Her image problem is in your head and it isn’t serving you well. Try having a mental phrase such as “dead end” to interrupt that thought loop.
Your healing is now your priority. Every investment in your physical, emotional, financial health will make the healing go faster.
In a follow up email he did clarify this was a divorce and she was his wife.
Trying to save that image of our exes is like the bargaining stage of grief. If I say it wasn’t that bad or we split on good terms then all that abuse didn’t really happen. You can’t move on and heal if you keep holding onto that delusion, and it gaslights children stuck in the divorce to think that the cheating behavior is OK.
Tej, I was the master of protecting my ex’s image. I think in the end because I had to lie to myself that he was the person I’d always believed him to be. But people saw, and knew, anyway. Our friends kicked him out while we were separated because he was creepy with their teenage daughter. Other friends stopped talking to him altogether. I did nothing to prompt this and never said a bad word about him. However, character almost always shows itself.
Stay strong for yourself. What she does, and who she is, is her problem now.

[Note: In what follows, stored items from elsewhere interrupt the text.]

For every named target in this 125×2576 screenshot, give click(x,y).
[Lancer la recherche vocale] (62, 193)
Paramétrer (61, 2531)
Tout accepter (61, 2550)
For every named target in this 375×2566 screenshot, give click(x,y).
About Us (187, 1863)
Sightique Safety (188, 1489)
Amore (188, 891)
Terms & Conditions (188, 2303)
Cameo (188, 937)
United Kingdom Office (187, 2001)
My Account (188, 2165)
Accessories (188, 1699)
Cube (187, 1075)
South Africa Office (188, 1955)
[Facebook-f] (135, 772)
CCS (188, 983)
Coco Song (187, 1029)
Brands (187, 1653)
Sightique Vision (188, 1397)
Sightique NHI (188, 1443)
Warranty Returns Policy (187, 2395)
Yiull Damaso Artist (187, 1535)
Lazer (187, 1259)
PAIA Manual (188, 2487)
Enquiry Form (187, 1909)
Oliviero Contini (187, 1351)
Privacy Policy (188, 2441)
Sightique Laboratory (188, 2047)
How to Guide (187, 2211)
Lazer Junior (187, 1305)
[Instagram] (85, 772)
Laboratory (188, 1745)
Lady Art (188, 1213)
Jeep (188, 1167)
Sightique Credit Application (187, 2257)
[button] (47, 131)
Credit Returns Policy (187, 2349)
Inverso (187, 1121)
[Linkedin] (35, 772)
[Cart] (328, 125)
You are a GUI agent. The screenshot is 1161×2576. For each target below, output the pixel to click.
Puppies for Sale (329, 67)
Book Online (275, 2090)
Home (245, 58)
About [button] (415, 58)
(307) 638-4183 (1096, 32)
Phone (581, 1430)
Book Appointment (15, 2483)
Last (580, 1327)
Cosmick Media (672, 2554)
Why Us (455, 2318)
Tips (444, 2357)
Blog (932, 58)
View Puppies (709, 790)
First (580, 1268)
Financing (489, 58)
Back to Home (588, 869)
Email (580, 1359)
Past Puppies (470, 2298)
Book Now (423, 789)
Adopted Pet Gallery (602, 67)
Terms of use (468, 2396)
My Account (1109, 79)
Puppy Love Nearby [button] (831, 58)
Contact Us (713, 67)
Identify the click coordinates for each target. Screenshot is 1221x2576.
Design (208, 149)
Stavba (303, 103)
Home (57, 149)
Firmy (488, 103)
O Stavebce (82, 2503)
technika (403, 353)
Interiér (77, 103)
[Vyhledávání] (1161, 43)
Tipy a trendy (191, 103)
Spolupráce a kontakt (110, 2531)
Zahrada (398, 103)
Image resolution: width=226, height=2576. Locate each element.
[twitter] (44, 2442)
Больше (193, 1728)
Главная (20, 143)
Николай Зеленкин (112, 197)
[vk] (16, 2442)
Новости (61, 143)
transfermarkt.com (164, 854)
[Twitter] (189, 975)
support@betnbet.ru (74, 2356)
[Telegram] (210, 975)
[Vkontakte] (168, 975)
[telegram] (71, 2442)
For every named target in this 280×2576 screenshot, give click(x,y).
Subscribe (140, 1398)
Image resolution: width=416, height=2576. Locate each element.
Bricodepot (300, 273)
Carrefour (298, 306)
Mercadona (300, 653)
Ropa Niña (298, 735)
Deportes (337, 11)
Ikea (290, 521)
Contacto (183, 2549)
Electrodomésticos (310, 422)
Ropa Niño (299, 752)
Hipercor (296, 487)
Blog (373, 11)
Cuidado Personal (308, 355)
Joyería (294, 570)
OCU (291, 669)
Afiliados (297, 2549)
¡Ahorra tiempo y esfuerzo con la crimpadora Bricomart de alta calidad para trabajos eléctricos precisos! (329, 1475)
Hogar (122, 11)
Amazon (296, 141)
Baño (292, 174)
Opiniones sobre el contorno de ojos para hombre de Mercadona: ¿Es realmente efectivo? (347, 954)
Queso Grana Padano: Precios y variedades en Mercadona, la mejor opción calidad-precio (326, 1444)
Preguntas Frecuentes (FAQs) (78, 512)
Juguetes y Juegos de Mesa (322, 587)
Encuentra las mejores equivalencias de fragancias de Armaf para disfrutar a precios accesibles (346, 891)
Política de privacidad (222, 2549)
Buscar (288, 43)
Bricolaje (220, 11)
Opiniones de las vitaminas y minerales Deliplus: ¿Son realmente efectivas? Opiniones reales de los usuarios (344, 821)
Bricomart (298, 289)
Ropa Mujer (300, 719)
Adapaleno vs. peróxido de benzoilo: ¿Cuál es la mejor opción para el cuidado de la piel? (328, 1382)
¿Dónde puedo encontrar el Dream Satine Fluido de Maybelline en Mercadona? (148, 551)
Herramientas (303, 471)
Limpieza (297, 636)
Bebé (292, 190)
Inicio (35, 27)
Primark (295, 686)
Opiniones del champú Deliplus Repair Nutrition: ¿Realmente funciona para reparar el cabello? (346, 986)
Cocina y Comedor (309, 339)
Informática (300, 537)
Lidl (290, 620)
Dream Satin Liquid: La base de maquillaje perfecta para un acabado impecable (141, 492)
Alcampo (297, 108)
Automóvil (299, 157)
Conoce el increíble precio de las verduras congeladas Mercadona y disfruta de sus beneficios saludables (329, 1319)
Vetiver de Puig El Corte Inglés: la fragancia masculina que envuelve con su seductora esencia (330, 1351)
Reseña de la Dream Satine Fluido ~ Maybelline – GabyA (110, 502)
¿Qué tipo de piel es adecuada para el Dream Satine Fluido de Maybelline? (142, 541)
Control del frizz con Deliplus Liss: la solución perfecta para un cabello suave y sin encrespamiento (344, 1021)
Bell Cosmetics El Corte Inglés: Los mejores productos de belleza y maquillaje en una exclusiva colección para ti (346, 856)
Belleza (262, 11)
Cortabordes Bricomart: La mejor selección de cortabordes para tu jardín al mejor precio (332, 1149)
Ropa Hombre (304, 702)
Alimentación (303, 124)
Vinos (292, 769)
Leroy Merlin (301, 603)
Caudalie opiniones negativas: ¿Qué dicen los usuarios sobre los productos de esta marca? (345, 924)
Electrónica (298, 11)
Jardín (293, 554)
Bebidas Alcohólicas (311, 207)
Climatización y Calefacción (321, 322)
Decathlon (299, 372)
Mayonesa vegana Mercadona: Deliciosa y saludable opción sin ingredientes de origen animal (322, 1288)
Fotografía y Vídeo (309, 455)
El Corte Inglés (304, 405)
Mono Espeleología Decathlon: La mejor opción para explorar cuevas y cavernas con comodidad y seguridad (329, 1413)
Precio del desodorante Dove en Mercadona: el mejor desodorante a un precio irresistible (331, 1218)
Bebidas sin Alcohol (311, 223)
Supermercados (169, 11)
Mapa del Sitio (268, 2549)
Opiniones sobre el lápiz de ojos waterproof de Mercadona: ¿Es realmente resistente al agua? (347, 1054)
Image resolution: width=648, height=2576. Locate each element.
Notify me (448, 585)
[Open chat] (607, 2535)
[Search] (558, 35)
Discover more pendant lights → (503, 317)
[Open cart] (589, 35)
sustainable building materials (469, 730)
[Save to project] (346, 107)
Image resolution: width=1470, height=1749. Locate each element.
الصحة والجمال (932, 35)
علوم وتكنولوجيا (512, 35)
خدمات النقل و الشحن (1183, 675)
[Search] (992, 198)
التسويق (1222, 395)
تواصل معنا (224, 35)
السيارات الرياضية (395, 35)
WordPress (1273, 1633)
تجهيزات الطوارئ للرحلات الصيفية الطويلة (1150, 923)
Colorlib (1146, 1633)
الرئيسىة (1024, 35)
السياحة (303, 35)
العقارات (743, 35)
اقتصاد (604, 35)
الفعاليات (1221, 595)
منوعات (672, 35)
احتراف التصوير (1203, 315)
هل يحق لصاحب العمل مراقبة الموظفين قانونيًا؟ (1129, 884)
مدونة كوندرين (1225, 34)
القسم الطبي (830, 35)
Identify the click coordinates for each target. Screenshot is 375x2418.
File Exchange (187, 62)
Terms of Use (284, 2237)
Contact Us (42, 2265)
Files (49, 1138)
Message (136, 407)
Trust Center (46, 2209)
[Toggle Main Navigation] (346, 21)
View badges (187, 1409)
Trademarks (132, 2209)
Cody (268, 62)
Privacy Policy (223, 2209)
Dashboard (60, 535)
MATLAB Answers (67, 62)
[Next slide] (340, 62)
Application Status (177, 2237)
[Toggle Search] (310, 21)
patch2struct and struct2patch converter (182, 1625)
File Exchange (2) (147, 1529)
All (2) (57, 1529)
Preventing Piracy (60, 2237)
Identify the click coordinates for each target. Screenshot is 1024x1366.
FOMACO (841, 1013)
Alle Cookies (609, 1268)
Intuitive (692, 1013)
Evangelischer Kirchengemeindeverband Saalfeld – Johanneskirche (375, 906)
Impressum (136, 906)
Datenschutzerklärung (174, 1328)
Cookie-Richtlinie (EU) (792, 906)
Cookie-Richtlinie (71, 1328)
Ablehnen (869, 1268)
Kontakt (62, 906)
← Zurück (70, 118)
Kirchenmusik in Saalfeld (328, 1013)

Tej, I was married for 25 years to a taker. And I was so busy giving that I didn’t even notice. We had 5 kids together. Of course, I got busy taking care of them and giving to them and telling them that their father was a good person. By the time I realized that he was NOT a good person I had a huge investment in that relationship. It took me a couple of years to realize that it would be okay to divorce him. Even after the divorce was final I kept second-guessing myself. I wasn’t sure that it was the right thing to do. Then he spent an entire year using the court system to further abuse me. He and his third lawyer filed new motions regarding custody every month for a year. It cost me thousands of dollars to get that jerk to go away and leave me alone. And then he stopped paying child support and I had to take HIM to court.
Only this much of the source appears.